Tuesday, January 23, 2018

Blather

I think I need to quit my job.  I don't want to, but I do.  And I think I will.

3 weeks ago, the cafe I created was bought by someone who does not live in our community.  She does not know us, or what niche this little coffee shop fills.  She wants to change it, and she should.  It was mine (more or less) and now it's hers.  I wish her every success, I really do, but there is nothing in her vision that makes this cafe anything different enough from everything else around here that hers will stand out, will be a destination, or a welcoming landing spot.  She wants to sell tuna melt and chicken sliders, and giant meat loaded just like everyone else sandwiches.  Great!  More power to her - I hope she is wildly successful and the cafe becomes everything she hopes it can be.  But it's not going to happen with me.  My coworker, the girl I hired, is socially awkward.  She is blunt, she can be disrespectful, she is VERY odd.  My new employer is overly sensitive, passive aggressive, and in this to make money.  They do not get along well, and I had to speak with both of them, or coworker was going to find herself without a job.  She NEEDS a job.

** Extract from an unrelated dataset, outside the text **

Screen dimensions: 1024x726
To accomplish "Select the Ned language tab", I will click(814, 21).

And I need a job.  I need the reliable(ish) income to help pay some incredible debts that were racked up in my name, on my tab, without my permission, without my knowledge.  Marriage is a contract, and I'm stuck in a bad one.  Contract.  And marriage, actually.  I am unhappy, and I have a plan.

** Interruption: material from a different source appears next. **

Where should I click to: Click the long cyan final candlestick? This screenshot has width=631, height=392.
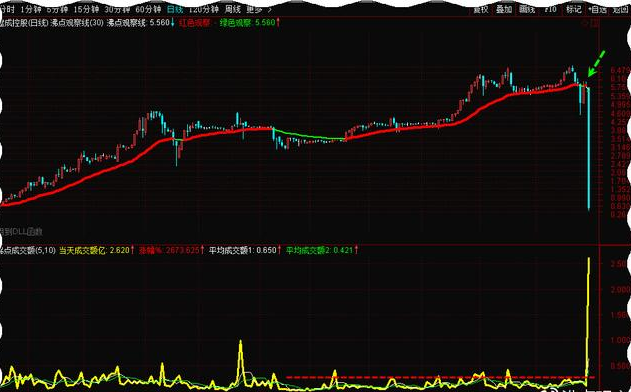(x=589, y=148)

I am unhappy at the cafe.  I dread going to work, I live for the weekends when I'm not there.   I can find another income in another place - I have no doubt.  And if I have to let go of the school meals program, I'll do that too, regretfully.

I think my issue is that I want to give everything I do 100% of my enthusiasm, 100% buy in.  I have that with the Afterschool meals.  I do not have that with the cafe.

So.  I need to find a new job, I need to quit this one, I need to be prepared to step away from the meals program.  And I need to set THIS plan into motion.  So I think I need to quit my job.